Por Carlos del Frade (APE)
Daniel tiene veintiséis años, dos hijos y sus pulmones no dan más como consecuencia de inhalar pegamentos día tras día, año tras año en un pequeño taller de zapatería donde trabajaba dieciséis horas cotidianas para ganar 240 pesos mensuales, unos ochenta dólares.
Daniel no encuentra medicina ni futuro en las mentirosas cifras que señalan el crecimiento del empleo, la riqueza y las ganancias. Ninguna de esas cifras le amortigua el asma ni la desesperación que siente cuando piensa en sus pibes.
Por eso Daniel puso en venta uno de sus riñones en más de quince mil dólares.

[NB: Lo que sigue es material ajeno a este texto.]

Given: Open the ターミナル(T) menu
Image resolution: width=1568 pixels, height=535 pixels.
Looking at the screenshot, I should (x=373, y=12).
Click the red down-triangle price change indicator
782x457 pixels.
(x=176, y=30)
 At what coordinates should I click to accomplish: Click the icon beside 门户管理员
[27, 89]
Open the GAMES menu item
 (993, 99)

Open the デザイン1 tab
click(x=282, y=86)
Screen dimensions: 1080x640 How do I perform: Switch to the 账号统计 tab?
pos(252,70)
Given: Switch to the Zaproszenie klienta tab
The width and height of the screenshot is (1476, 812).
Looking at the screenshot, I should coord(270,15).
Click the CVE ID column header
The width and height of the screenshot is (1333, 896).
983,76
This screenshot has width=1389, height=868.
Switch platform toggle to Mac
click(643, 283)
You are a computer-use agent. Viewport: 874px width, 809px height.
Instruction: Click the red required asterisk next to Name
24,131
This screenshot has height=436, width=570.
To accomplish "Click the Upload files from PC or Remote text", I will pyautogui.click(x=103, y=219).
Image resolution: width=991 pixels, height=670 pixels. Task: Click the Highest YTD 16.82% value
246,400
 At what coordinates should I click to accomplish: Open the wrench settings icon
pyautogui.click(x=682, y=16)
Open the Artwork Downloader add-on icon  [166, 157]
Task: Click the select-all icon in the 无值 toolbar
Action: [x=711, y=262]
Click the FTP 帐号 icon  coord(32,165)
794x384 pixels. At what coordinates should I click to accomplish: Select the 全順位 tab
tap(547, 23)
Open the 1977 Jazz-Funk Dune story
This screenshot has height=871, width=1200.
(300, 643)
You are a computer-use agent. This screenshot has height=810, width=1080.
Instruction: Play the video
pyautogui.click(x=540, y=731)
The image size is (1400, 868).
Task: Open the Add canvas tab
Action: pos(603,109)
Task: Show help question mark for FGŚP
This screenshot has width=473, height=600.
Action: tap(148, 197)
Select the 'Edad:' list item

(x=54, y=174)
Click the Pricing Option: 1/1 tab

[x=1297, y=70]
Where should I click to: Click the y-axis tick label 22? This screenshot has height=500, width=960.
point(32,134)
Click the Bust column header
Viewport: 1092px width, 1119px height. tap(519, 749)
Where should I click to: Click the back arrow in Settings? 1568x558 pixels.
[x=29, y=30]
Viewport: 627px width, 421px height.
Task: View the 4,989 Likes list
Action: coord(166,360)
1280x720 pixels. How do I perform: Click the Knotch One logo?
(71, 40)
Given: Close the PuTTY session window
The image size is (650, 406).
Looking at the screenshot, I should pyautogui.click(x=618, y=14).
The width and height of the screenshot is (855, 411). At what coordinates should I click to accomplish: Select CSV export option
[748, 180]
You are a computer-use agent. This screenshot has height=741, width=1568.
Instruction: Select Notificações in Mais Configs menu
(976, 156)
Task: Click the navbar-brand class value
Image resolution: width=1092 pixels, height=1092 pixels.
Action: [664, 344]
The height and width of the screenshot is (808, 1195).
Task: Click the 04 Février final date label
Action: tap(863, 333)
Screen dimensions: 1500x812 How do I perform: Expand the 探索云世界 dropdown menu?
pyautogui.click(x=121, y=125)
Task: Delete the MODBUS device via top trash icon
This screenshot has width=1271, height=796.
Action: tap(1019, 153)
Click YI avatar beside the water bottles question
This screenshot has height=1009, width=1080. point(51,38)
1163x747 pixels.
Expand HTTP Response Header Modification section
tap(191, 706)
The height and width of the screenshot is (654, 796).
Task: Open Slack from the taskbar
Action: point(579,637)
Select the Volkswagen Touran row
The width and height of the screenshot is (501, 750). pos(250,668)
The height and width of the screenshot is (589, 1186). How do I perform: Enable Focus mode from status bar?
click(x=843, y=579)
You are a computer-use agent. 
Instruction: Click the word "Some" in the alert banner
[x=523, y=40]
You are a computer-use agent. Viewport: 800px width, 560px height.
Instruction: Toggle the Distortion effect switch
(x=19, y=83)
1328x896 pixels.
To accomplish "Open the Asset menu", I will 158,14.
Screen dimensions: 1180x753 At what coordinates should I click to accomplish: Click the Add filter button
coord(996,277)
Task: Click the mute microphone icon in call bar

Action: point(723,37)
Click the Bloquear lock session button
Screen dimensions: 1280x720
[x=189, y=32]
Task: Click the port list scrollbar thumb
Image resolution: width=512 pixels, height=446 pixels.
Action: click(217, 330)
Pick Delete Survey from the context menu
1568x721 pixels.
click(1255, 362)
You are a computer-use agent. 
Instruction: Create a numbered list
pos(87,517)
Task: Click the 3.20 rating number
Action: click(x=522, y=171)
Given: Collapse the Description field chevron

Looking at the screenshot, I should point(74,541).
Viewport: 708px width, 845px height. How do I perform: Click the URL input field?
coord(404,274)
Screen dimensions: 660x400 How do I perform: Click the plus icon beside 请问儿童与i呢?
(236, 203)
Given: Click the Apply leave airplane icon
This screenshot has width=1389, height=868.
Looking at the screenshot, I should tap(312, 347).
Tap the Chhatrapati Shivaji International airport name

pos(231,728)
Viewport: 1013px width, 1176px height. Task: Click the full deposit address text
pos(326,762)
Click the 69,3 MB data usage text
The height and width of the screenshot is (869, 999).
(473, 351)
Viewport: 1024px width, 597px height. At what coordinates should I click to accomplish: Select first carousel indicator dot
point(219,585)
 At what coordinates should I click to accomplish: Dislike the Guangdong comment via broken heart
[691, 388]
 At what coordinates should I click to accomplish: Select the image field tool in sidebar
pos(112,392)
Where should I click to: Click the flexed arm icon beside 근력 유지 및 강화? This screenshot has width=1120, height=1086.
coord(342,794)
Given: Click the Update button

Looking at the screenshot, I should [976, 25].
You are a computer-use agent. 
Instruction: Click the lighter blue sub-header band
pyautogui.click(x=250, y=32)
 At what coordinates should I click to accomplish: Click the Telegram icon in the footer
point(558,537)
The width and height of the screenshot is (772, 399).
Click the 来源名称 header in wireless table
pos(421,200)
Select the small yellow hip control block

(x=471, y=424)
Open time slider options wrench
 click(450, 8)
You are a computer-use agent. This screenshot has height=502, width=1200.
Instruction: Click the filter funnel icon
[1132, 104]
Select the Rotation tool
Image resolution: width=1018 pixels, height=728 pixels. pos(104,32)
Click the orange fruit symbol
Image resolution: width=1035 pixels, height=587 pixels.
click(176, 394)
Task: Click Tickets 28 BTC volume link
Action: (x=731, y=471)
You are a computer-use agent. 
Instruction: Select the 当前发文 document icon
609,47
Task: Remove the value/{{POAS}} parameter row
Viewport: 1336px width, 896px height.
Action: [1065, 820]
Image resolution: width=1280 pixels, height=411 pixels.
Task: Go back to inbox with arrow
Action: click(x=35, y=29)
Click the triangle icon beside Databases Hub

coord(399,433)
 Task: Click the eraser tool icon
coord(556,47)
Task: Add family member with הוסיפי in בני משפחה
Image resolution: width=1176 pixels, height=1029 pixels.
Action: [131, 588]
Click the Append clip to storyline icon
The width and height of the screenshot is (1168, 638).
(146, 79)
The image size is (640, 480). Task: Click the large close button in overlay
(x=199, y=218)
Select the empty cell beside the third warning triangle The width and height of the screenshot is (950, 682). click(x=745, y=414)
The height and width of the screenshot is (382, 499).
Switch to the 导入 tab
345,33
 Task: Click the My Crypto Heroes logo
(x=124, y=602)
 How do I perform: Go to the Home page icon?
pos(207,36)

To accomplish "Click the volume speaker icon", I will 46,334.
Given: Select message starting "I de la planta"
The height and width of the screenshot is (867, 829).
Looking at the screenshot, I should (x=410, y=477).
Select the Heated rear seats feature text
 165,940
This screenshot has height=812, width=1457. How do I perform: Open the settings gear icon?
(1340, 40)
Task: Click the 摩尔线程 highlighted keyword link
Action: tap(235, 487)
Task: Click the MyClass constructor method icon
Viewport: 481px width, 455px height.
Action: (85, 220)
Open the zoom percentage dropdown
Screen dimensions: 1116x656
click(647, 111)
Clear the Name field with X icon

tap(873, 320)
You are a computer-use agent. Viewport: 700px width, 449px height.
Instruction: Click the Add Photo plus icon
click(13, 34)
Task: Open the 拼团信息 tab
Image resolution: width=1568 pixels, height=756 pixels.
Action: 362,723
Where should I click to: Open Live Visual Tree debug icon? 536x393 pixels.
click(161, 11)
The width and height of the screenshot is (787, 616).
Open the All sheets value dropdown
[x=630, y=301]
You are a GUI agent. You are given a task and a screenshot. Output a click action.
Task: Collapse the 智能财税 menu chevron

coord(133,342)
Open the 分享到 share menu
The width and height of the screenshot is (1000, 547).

Su testimonio es la más visceral contracara de la ficción oficial que canta loas al presente argentino.
Porque Daniel forma parte de la historia de los trabajadores de un país que supo hacer del derecho laboral un carné de identidad a nivel mundial. Pero eso fue hace mucho tiempo, cuando Daniel todavía no había nacido. Cuando la Argentina, en serio, repartía en partes iguales lo que derivaba del trabajo de sus habitantes.
-Fue una decisión que me costó, pero mi esposa me apoyó: total, creo que no me voy a morir… Era una explotación, yo quería seguir, sólo que no podía aguantar más porque las emanaciones del pegamento me asfixiaban y agravaban el asma -cuenta Daniel sobre su trabajo de dieciséis horas diarias y ochenta dólares mensuales.
“Creo que no me voy a morir…”, dice Daniel mientras oferta su riñón para darle algo a sus dos hijos de uno y dos años, los que viven con él y su compañera en una “choza” en los arrabales de Resistencia, capital del Chaco.
“Creo que no me voy a morir…”, es la frase que elige el joven laburante sin saber que, en realidad, es el sistema el que lo está matando. No se trata de una decisión individual de Daniel. La contaminación, la explotación, el desprecio por su vida no forman parte de la naturaleza ni es consecuencia de su capacidad personal para pegar suelas de zapatos, sino de una lógica empresarial estatal de priorizar los números y relegar lo humano más allá de cualquier consideración.
Las crónicas periodísticas afirman que ya hay cinco interesados en comprarle el riñón de Daniel.
Y él, con su asma a cuestas, se ilusiona que esos quince mil dólares ayudarán a darle un mejor pasar a sus hijos.
Conmueve la inocencia del desesperado joven chaqueño. Indigna la culpabilidad de un sistema viejo de explotación que oculta sus explotadores y cómplices.
-Quiero hacer esto y poder cambiar la vida de mis hijos, porque estamos pasando muchas necesidades -dice Daniel.
También le advierten a Daniel que vender órganos es un delito, como si la explotación laboral y el empobrecimiento planificado no lo fueran.
Ojalá que Daniel sea abrazado por el pueblo chaqueño, por las organizaciones sindicales que siguen peleando por los derechos de los trabajadores y por los tibios bracitos de sus hijos y su compañera. Porque su riñón vale mucho más que quince mil dólares, vale la dignidad histórica de una clase que todavía no se resigna a ver en la miseria a sus amores, más allá de las hipocresías obscenas del sistema.